▶ _EXERCISE BRIEF_
Before you finish, make sure each line of the records has been retyped exactly.

(DATA SHOWN begins)

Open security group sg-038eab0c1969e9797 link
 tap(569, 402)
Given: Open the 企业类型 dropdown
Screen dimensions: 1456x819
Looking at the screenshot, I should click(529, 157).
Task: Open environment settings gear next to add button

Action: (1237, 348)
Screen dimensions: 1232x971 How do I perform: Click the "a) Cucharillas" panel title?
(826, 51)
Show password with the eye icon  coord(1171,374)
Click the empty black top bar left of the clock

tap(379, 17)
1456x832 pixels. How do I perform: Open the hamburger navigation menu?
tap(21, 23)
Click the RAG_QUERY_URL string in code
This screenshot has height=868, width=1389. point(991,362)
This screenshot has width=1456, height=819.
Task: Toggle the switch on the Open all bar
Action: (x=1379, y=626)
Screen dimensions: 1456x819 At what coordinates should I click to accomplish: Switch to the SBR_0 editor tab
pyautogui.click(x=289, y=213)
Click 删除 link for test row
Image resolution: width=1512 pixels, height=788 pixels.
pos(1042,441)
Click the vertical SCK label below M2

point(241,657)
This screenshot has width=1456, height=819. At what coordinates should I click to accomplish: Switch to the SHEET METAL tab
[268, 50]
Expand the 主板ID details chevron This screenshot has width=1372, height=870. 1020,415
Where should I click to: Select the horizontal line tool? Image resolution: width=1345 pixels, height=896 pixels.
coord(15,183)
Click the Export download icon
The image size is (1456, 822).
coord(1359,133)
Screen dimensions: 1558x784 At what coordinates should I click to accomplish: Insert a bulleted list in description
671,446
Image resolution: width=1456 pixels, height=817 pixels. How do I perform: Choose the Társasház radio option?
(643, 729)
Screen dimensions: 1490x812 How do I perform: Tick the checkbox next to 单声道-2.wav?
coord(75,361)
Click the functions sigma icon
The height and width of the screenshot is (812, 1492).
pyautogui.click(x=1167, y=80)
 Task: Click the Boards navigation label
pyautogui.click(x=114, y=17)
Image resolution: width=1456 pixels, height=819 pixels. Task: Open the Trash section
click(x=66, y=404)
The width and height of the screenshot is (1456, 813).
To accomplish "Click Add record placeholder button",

(DATA SHOWN ends)

▶ _OUTPUT OF THE TASK_
Open security group sg-038eab0c1969e9797 link
 tap(569, 402)
Given: Open the 企业类型 dropdown
Screen dimensions: 1456x819
Looking at the screenshot, I should click(529, 157).
Task: Open environment settings gear next to add button

Action: (1237, 348)
Screen dimensions: 1232x971 How do I perform: Click the "a) Cucharillas" panel title?
(826, 51)
Show password with the eye icon  coord(1171,374)
Click the empty black top bar left of the clock

tap(379, 17)
1456x832 pixels. How do I perform: Open the hamburger navigation menu?
tap(21, 23)
Click the RAG_QUERY_URL string in code
This screenshot has height=868, width=1389. point(991,362)
This screenshot has width=1456, height=819.
Task: Toggle the switch on the Open all bar
Action: (x=1379, y=626)
Screen dimensions: 1456x819 At what coordinates should I click to accomplish: Switch to the SBR_0 editor tab
pyautogui.click(x=289, y=213)
Click 删除 link for test row
Image resolution: width=1512 pixels, height=788 pixels.
pos(1042,441)
Click the vertical SCK label below M2

point(241,657)
This screenshot has width=1456, height=819. At what coordinates should I click to accomplish: Switch to the SHEET METAL tab
[268, 50]
Expand the 主板ID details chevron This screenshot has width=1372, height=870. 1020,415
Where should I click to: Select the horizontal line tool? Image resolution: width=1345 pixels, height=896 pixels.
coord(15,183)
Click the Export download icon
The image size is (1456, 822).
coord(1359,133)
Screen dimensions: 1558x784 At what coordinates should I click to accomplish: Insert a bulleted list in description
671,446
Image resolution: width=1456 pixels, height=817 pixels. How do I perform: Choose the Társasház radio option?
(643, 729)
Screen dimensions: 1490x812 How do I perform: Tick the checkbox next to 单声道-2.wav?
coord(75,361)
Click the functions sigma icon
The height and width of the screenshot is (812, 1492).
pyautogui.click(x=1167, y=80)
 Task: Click the Boards navigation label
pyautogui.click(x=114, y=17)
Image resolution: width=1456 pixels, height=819 pixels. Task: Open the Trash section
click(x=66, y=404)
The width and height of the screenshot is (1456, 813).
To accomplish "Click Add record placeholder button",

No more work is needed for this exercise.